* _What the exercise asks_:
Please copy the data starting at the line containing "Click the calculator" and ending at the line containing "This screenshot has", substituting "calculator button" for "calculator icon" and keeping everything else the same. Leave the pictures out of your copy.

* _Data for this task_:

----

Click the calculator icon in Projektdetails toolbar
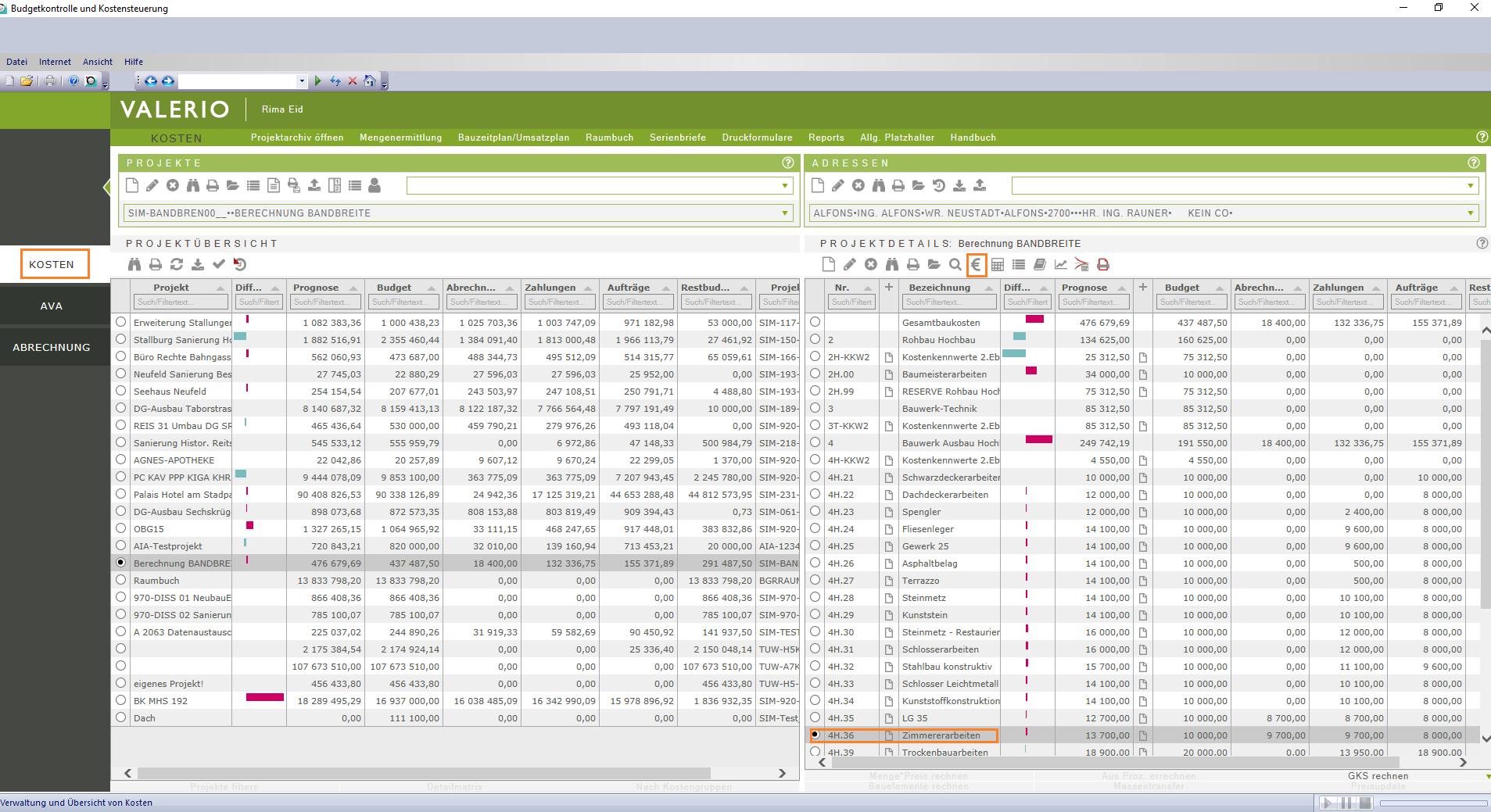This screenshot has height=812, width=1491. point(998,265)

----

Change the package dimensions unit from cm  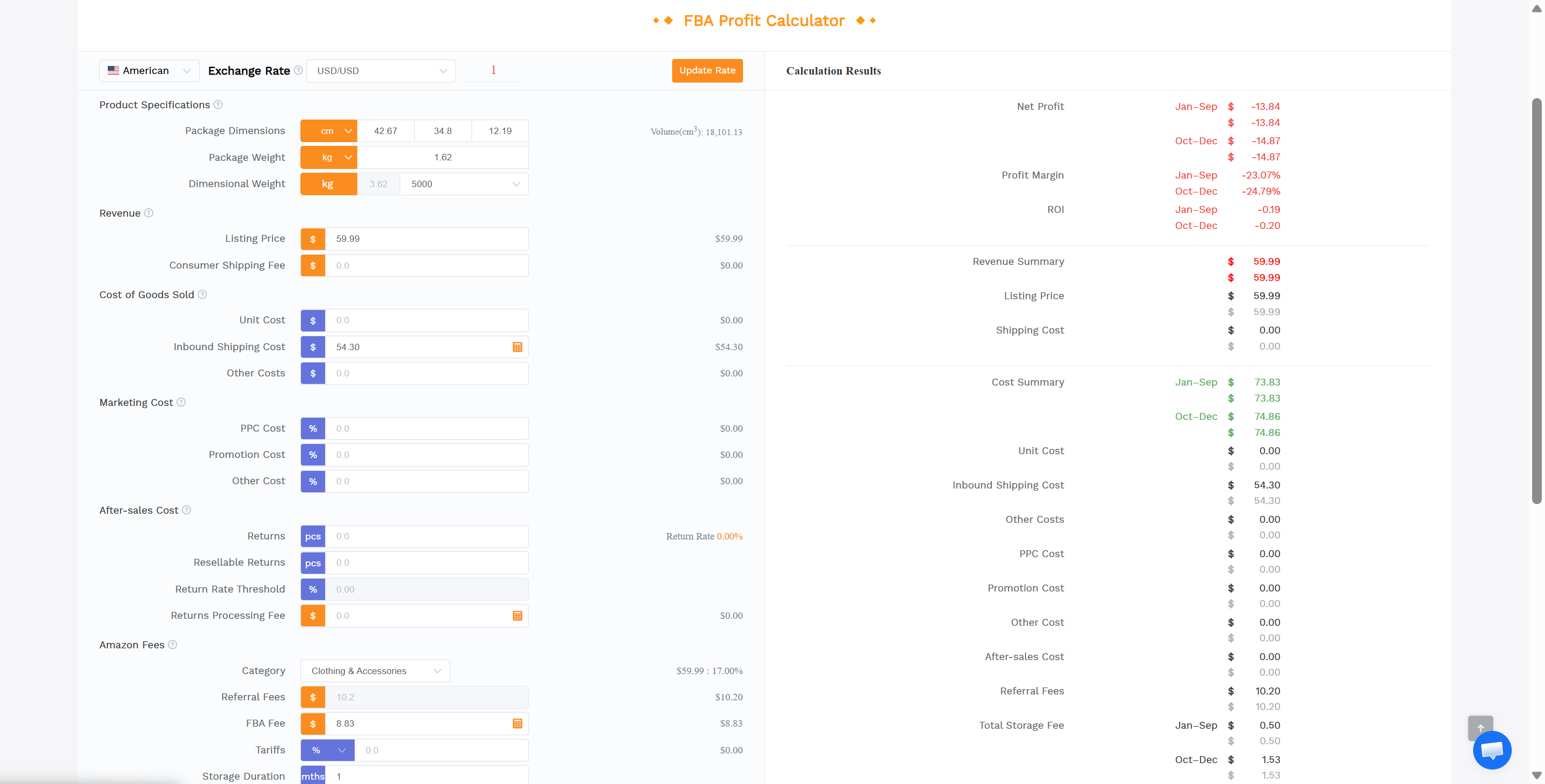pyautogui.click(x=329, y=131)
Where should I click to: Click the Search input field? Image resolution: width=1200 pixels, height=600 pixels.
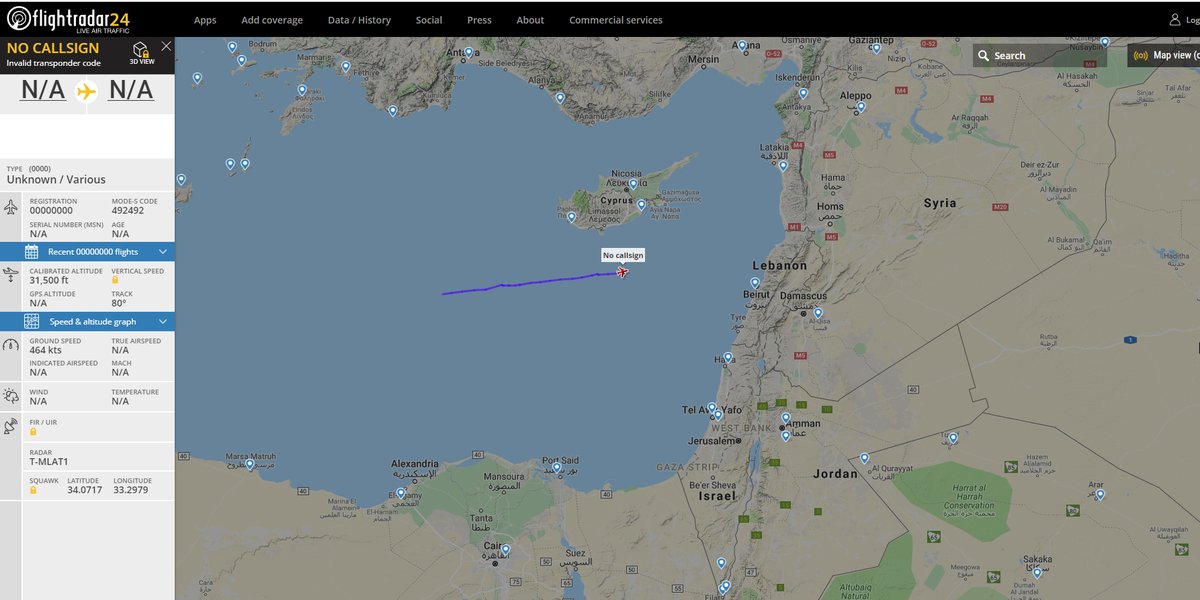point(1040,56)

----

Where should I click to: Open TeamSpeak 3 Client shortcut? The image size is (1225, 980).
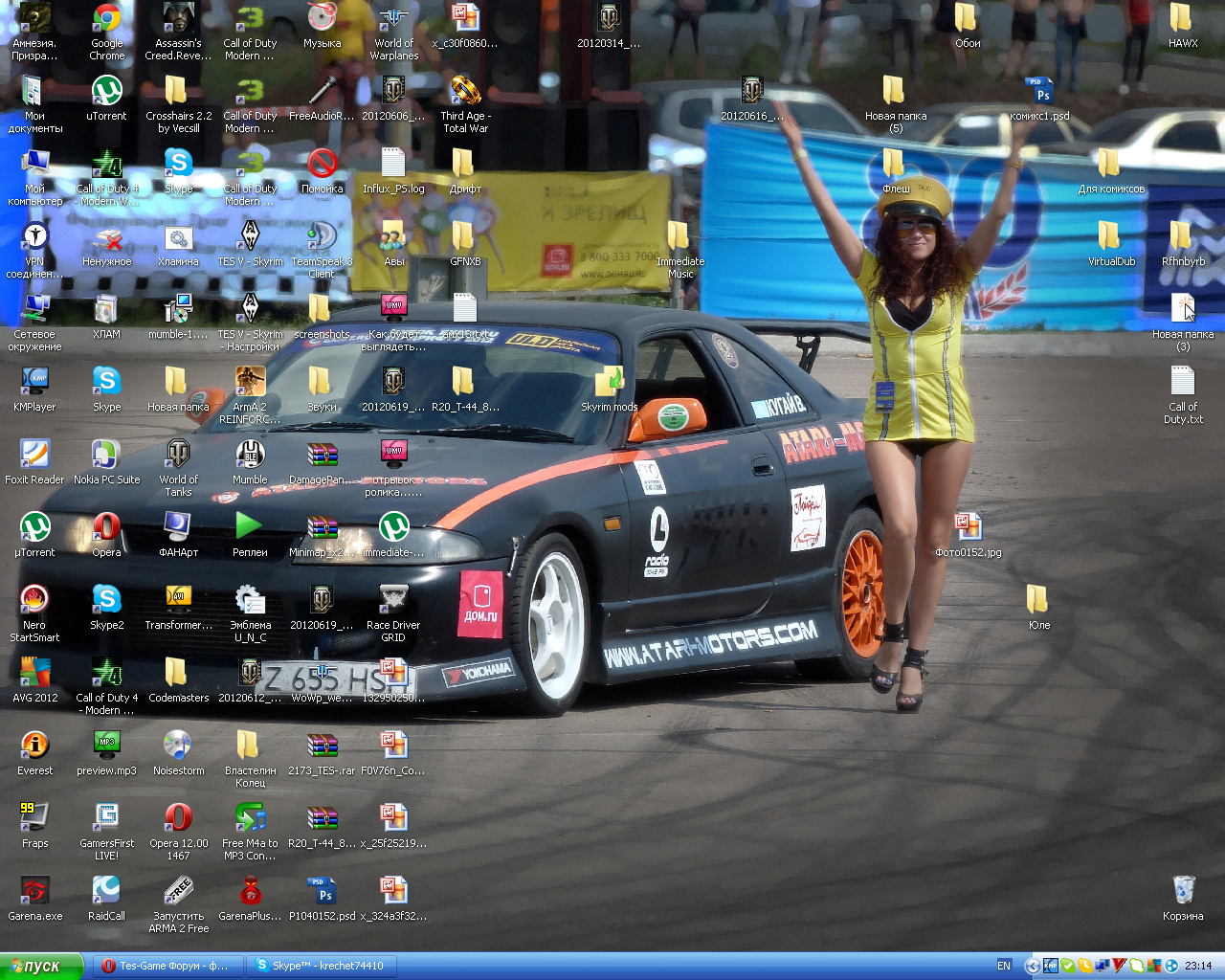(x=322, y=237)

----

* _Complete answer_:
Click the calculator button in Projektdetails toolbar
This screenshot has height=812, width=1491. point(998,265)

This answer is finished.